» TASK REQUIREMENTS: Render every line of the items below as a JSON list of strings, one string per line, with blank lines omitted.

(begin)

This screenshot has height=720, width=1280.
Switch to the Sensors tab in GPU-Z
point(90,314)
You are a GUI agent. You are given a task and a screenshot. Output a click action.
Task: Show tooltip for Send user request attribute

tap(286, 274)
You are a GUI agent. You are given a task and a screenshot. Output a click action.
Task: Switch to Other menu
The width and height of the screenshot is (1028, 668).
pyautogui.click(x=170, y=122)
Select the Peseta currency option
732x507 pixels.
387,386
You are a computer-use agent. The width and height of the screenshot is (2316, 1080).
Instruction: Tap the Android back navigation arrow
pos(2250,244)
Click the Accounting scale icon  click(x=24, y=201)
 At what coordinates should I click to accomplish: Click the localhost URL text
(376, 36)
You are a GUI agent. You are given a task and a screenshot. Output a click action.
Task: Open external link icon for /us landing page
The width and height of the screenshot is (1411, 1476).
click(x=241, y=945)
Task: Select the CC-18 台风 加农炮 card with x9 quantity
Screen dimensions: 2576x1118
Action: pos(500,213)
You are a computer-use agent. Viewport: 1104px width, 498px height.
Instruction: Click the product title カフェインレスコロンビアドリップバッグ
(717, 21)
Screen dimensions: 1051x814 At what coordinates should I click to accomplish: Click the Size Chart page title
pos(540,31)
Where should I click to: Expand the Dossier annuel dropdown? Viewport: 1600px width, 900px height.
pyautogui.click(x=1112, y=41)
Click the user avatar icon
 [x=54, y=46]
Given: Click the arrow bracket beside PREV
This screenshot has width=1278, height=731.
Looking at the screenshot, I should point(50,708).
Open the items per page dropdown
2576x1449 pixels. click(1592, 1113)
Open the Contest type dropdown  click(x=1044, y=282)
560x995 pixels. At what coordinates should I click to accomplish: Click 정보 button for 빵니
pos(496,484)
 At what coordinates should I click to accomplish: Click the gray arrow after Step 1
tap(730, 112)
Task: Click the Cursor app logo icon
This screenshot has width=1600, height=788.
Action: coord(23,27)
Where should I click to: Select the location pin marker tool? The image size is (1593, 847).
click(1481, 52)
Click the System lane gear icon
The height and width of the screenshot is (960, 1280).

(end)

» SOLUTION TO THIS EXERCISE:
[
  "This screenshot has height=720, width=1280.",
  "Switch to the Sensors tab in GPU-Z",
  "point(90,314)",
  "You are a GUI agent. You are given a task and a screenshot. Output a click action.",
  "Task: Show tooltip for Send user request attribute",
  "tap(286, 274)",
  "You are a GUI agent. You are given a task and a screenshot. Output a click action.",
  "Task: Switch to Other menu",
  "The width and height of the screenshot is (1028, 668).",
  "pyautogui.click(x=170, y=122)",
  "Select the Peseta currency option",
  "732x507 pixels.",
  "387,386",
  "You are a computer-use agent. The width and height of the screenshot is (2316, 1080).",
  "Instruction: Tap the Android back navigation arrow",
  "pos(2250,244)",
  "Click the Accounting scale icon  click(x=24, y=201)",
  " At what coordinates should I click to accomplish: Click the localhost URL text",
  "(376, 36)",
  "You are a GUI agent. You are given a task and a screenshot. Output a click action.",
  "Task: Open external link icon for /us landing page",
  "The width and height of the screenshot is (1411, 1476).",
  "click(x=241, y=945)",
  "Task: Select the CC-18 台风 加农炮 card with x9 quantity",
  "Screen dimensions: 2576x1118",
  "Action: pos(500,213)",
  "You are a computer-use agent. Viewport: 1104px width, 498px height.",
  "Instruction: Click the product title カフェインレスコロンビアドリップバッグ",
  "(717, 21)",
  "Screen dimensions: 1051x814 At what coordinates should I click to accomplish: Click the Size Chart page title",
  "pos(540,31)",
  "Where should I click to: Expand the Dossier annuel dropdown? Viewport: 1600px width, 900px height.",
  "pyautogui.click(x=1112, y=41)",
  "Click the user avatar icon",
  " [x=54, y=46]",
  "Given: Click the arrow bracket beside PREV",
  "This screenshot has width=1278, height=731.",
  "Looking at the screenshot, I should point(50,708).",
  "Open the items per page dropdown",
  "2576x1449 pixels. click(1592, 1113)",
  "Open the Contest type dropdown  click(x=1044, y=282)",
  "560x995 pixels. At what coordinates should I click to accomplish: Click 정보 button for 빵니",
  "pos(496,484)",
  " At what coordinates should I click to accomplish: Click the gray arrow after Step 1",
  "tap(730, 112)",
  "Task: Click the Cursor app logo icon",
  "This screenshot has width=1600, height=788.",
  "Action: coord(23,27)",
  "Where should I click to: Select the location pin marker tool? The image size is (1593, 847).",
  "click(1481, 52)",
  "Click the System lane gear icon",
  "The height and width of the screenshot is (960, 1280)."
]